TASK INSTRUCTIONS>
After locating the line with "Open the node" in the data that follows, return it and every later line exactly, up to and including the line with "You are a GUI".

▶

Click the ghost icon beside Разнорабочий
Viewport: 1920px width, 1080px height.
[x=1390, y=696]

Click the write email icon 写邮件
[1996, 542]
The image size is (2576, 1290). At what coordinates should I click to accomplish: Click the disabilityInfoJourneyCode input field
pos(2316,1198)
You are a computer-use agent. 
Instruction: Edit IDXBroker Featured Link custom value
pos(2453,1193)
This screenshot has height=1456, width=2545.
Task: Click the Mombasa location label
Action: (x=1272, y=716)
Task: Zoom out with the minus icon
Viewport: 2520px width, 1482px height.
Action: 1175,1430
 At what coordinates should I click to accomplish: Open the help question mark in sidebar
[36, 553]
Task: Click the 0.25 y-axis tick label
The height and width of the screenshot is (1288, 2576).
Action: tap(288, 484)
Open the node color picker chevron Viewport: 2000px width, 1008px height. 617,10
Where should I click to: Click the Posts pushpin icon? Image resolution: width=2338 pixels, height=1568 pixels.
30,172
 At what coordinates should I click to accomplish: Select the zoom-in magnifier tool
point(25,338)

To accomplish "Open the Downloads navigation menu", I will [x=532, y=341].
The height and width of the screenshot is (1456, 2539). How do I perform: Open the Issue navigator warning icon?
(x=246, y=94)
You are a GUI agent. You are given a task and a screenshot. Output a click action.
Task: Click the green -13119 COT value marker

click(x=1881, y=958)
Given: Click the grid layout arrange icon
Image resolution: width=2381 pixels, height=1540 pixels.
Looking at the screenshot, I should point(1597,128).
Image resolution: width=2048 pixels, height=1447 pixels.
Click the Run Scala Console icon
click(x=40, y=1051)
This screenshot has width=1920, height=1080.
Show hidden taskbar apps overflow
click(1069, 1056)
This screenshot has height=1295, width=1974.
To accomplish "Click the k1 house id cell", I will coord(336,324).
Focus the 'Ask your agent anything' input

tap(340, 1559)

◀

ANSWER TO THIS TASK>
Open the node color picker chevron Viewport: 2000px width, 1008px height. 617,10
Where should I click to: Click the Posts pushpin icon? Image resolution: width=2338 pixels, height=1568 pixels.
30,172
 At what coordinates should I click to accomplish: Select the zoom-in magnifier tool
point(25,338)

To accomplish "Open the Downloads navigation menu", I will [x=532, y=341].
The height and width of the screenshot is (1456, 2539). How do I perform: Open the Issue navigator warning icon?
(x=246, y=94)
You are a GUI agent. You are given a task and a screenshot. Output a click action.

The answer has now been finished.